Our Bill of Rights was patterned partly after the Magna Carta (1215). The Magna Carta removed the absolute power of the monarchy and provided due process to freemen. In clause 61 it held the monarch accountable to 25 barons who could overrule the monarch. This made it enforceable and could be seen as an early version of the separation of powers. It was a system of check and balances.

In facing the terrorist threat to the United States following 9/11 the congress gave unlimited power to the president to prosecute the war against the terrorists with the resolution authorizing the president to use "all necessary military force" to fight al-Qaida. I believe this was an emotional response that has led to an abuse of power. This has led to proactive attacks on what have been termed by John Brennan as “High value targets”. Thus, humans have taken on the same meaning as railroad depots, munitions factories and bridges. There is a certain chilling reality to this. I am not just concerned about illegal drone flights over sovereign countries and the killing of American citizens without due process. I am also concerned about the use of the words “Targeted killings” which are really assassinations. This is worse even than the Bush administration calling torture “Enhanced interrogation”. Eventually these things are shortened to simply initials such as TK and EI which further obfuscates the intent and meaning of immoral actions yet the White House called these actions, “legal, ethical and wise.”  We have even changed the definition of imminent threat to mean “elongated imminence”. That is an oxymoron in the same vein as jumbo shrimp.

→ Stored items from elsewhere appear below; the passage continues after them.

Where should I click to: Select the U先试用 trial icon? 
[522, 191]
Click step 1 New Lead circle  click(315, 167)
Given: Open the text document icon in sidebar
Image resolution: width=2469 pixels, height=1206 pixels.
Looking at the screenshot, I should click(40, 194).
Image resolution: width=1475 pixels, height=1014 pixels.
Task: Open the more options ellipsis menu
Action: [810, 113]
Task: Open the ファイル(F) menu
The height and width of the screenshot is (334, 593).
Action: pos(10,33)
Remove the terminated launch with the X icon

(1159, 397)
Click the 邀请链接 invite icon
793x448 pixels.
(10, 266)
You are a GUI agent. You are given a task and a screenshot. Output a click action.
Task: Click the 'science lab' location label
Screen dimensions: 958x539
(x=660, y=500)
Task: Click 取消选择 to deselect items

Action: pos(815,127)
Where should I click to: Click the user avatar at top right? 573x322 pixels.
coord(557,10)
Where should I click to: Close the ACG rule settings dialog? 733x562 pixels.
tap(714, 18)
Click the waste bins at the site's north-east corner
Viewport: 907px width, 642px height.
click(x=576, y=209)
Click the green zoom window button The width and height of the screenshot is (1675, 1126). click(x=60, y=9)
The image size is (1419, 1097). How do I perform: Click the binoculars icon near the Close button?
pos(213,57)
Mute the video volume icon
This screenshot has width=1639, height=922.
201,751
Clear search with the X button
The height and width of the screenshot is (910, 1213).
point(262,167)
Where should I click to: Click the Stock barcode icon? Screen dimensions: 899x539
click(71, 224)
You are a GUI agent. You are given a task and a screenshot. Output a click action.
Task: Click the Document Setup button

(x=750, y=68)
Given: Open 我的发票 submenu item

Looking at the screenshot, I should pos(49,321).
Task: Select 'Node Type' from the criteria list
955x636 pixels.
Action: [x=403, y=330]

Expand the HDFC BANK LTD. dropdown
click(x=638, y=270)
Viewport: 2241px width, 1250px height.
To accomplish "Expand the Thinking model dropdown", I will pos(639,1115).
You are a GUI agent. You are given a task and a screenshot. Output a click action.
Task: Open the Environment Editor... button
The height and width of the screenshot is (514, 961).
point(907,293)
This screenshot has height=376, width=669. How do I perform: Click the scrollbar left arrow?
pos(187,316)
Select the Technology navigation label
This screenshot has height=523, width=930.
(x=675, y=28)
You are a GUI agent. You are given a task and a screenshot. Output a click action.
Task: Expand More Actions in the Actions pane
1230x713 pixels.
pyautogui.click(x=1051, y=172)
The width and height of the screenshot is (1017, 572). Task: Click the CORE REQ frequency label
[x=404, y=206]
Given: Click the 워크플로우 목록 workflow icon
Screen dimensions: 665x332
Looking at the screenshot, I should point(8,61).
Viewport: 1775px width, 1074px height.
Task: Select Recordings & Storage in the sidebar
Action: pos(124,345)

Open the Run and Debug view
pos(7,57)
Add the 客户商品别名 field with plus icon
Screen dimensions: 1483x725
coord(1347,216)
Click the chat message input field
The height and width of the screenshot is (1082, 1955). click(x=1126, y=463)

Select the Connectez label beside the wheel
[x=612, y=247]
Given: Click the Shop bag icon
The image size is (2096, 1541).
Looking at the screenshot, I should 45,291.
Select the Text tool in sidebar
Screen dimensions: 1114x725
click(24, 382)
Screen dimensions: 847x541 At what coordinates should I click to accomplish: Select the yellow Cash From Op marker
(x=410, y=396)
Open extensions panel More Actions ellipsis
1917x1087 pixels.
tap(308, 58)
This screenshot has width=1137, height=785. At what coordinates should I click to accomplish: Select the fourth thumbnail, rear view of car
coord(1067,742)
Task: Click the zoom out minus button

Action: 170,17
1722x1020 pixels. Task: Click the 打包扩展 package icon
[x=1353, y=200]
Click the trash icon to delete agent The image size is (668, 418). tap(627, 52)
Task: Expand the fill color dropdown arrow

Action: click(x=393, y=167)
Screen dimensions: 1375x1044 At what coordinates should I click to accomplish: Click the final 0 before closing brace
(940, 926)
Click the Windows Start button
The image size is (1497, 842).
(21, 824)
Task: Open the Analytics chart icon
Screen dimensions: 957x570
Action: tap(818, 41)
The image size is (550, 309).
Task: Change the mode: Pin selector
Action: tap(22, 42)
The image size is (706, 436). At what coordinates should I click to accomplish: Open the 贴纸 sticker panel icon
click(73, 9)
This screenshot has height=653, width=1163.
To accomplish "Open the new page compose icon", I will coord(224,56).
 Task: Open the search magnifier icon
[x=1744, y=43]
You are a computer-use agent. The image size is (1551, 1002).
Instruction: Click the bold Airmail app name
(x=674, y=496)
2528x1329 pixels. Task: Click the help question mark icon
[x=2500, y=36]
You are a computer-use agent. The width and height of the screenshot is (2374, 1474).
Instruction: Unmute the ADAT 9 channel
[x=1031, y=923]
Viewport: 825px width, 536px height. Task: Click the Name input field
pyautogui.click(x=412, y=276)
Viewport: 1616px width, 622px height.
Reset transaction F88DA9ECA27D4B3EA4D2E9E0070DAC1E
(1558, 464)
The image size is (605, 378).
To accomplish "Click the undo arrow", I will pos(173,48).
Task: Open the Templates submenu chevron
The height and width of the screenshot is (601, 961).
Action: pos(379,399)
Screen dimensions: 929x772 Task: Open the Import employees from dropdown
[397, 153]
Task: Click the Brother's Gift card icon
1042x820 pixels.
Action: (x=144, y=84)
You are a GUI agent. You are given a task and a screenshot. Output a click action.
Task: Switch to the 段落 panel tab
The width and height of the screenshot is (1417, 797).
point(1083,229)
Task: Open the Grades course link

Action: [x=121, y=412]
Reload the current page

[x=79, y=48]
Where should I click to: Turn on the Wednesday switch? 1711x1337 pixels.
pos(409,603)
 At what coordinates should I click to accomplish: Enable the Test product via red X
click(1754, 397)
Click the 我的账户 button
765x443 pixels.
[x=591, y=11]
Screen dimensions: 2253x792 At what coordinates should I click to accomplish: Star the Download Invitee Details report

An executive order (12333) signed by President Gerald Ford prohibited the act of state sponsored killing. It was viewed at that time that it would not offer additional options but would undermine our moral status as a nation.An estimated 3,500 -4,700 individuals have been killed by drone strikes. How many were actual targets of the drone strike and how many were simply in the wrong place at the time? Those who were killed in addition to the targeted individuals are considered “Collateral damage”. This is another deliberate attempt to cloak manslaughter. It is rather myopic to only argue against the killing of American citizens without due process. What about due process for everyone else?

Finally, drone warfare is not legal, ethical and wise as much as it is simply convenient. Since we have increased the use of drones, we have only captured one individual. We perhaps have spilled less precious American blood but at what cost? The use of drones has helped fuel the next generation of terrorists. Are we simply buying time until we leave with the least cost of American lives? I am a Viet Nam era Veteran who can still see in my mind’s eye the last helicopter lifting off the American embassy in Saigon.

What are we becoming? Are we still a nation that lives by its own principles or a nation that is becoming what it has been fighting against?